▶ _EXERCISE DETAILS_
Please update the entries from the line that has "1162x1036 pixels." through the last entry by swapping "column header" for "column heading" and leaving everything else the same. Give back only those lines, without the pictures.

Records
----

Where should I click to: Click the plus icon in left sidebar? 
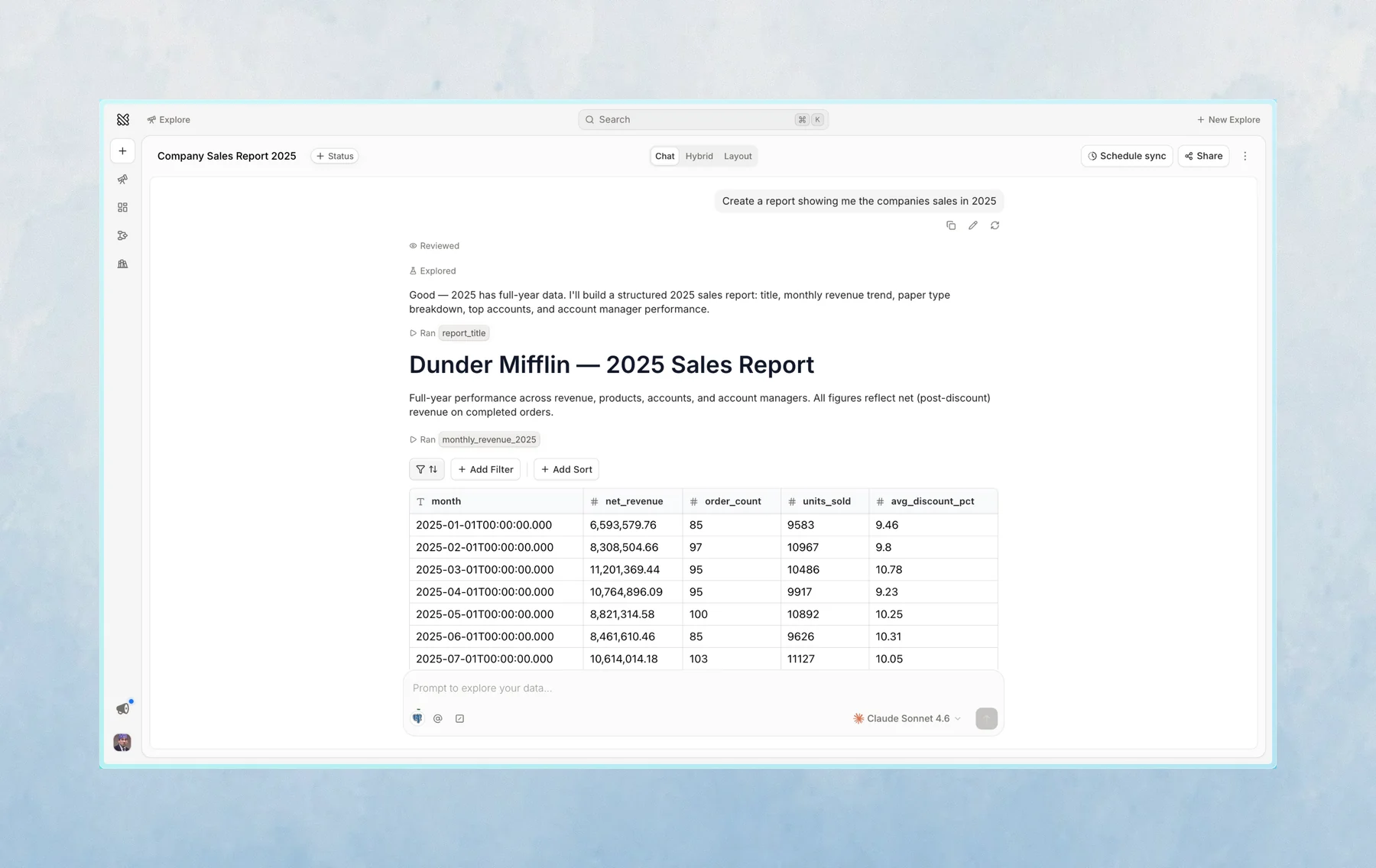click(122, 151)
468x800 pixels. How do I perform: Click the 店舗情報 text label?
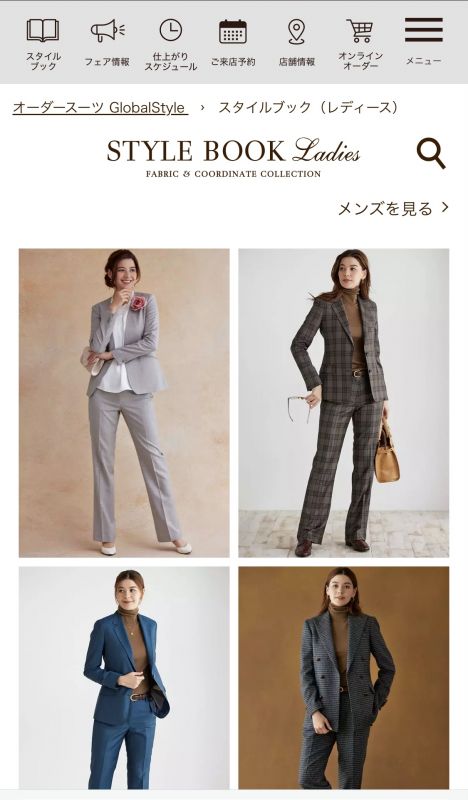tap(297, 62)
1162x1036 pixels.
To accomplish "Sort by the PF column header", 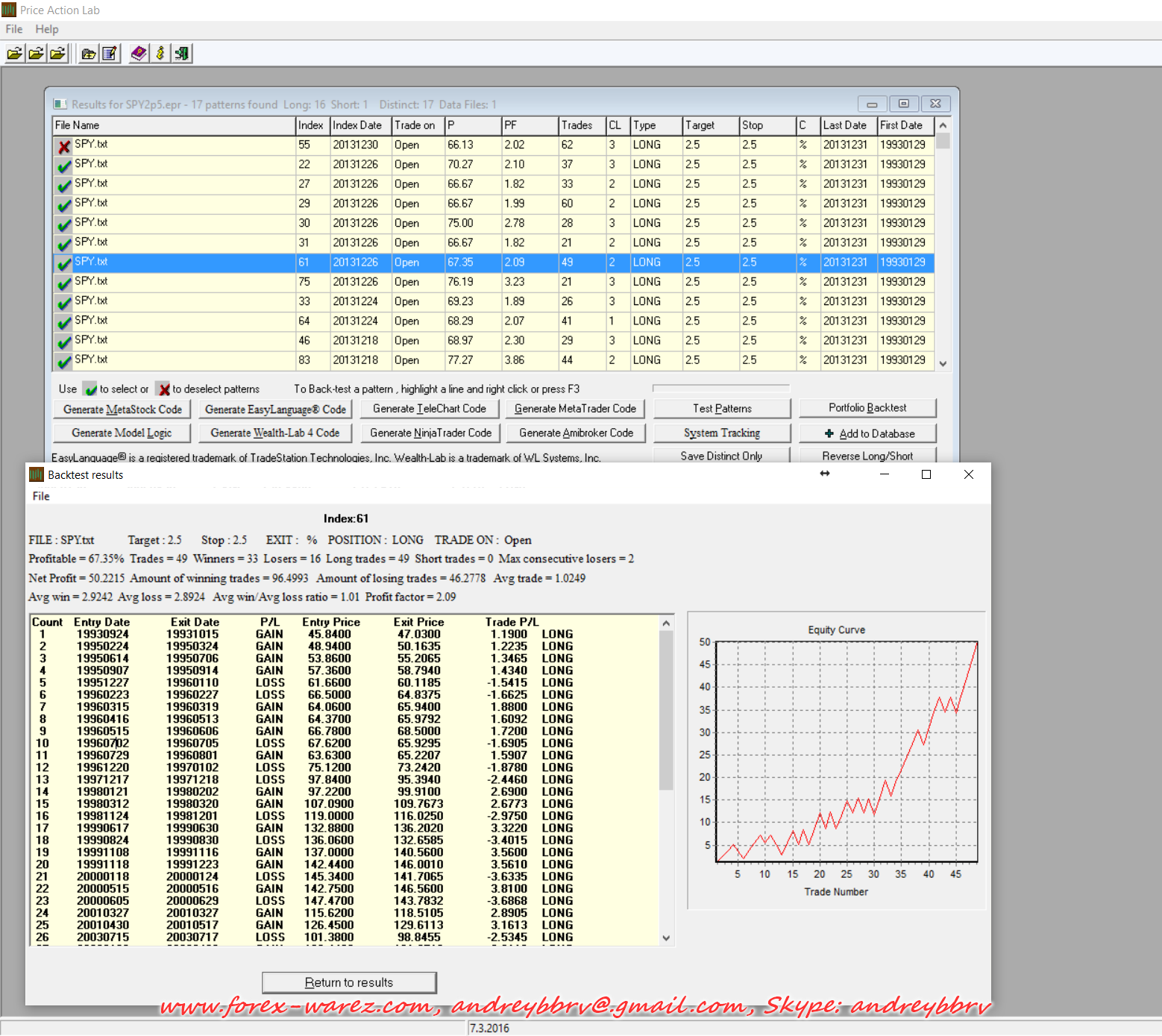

----

▶ _TASK RESULT_
1162x1036 pixels.
To accomplish "Sort by the PF column heading", 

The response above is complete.